Origin-destination (OD) datasets are widely used in transport planning to efficiently represent aggregate travel behavior. Despite the emergence of ‘big data’ sources such as massive GPS datasets, OD data continues to play an established — if not central — role in 21st century transport planning and modelling. Recent applications range from analysis of the evolution of urban activity and shared mobility services over time (e.g. Shi et al. 2019; Li et al. 2019) to inference of congestion and mode split (Bachir et al. 2019; Gao et al. 2021).
There has been much written on optimal zoning systems for and geographic representations of OD data (e.g. Openshaw 1977; Boyce and Williams 2015). Recent papers have presented new methods for OD dataset validation (Alexander et al. 2015), aggregation (He et al. 2018; Liu et al. 2021), disaggregation (Katranji et al. 2016) and location of ‘connectors’ joining zone center points (centroids) with the surrounding network (Jafari et al. 2015).
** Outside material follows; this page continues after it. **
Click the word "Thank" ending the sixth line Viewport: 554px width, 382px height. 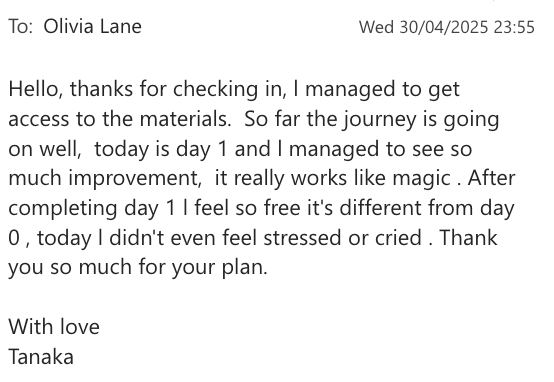(x=469, y=237)
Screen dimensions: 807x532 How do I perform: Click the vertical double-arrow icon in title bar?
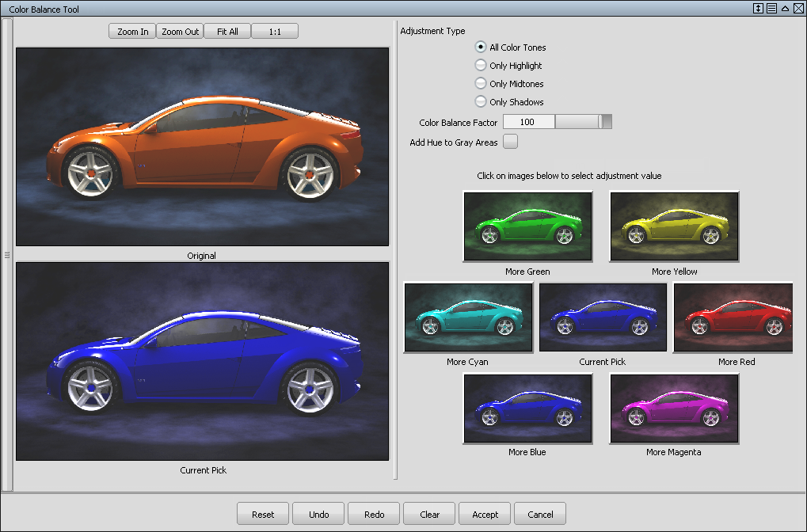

Broadly, there are two approaches to converting OD data into geographic representations for transport modelling:
Centroid to centroid representations, a common approach involving the simplifying assumption that all trip destinations and origins can be represented by (sometimes population weighted or aggregated) zone centroids (Guo and Zhu 2014; Martin et al. 2018).
Subdividing zones (also referred to as transport analysis zones, TAZ) at which data is available to subzones centroids (Opie, Rowinski, and Spasovic 2009) or ‘centroid connectors’ or simply ‘connectors’ “between trip ends and zonal anchors” using stochastic or deterministic approaches (Leurent, Benezech, and Samadzad 2011; Friedrich and Galster 2009).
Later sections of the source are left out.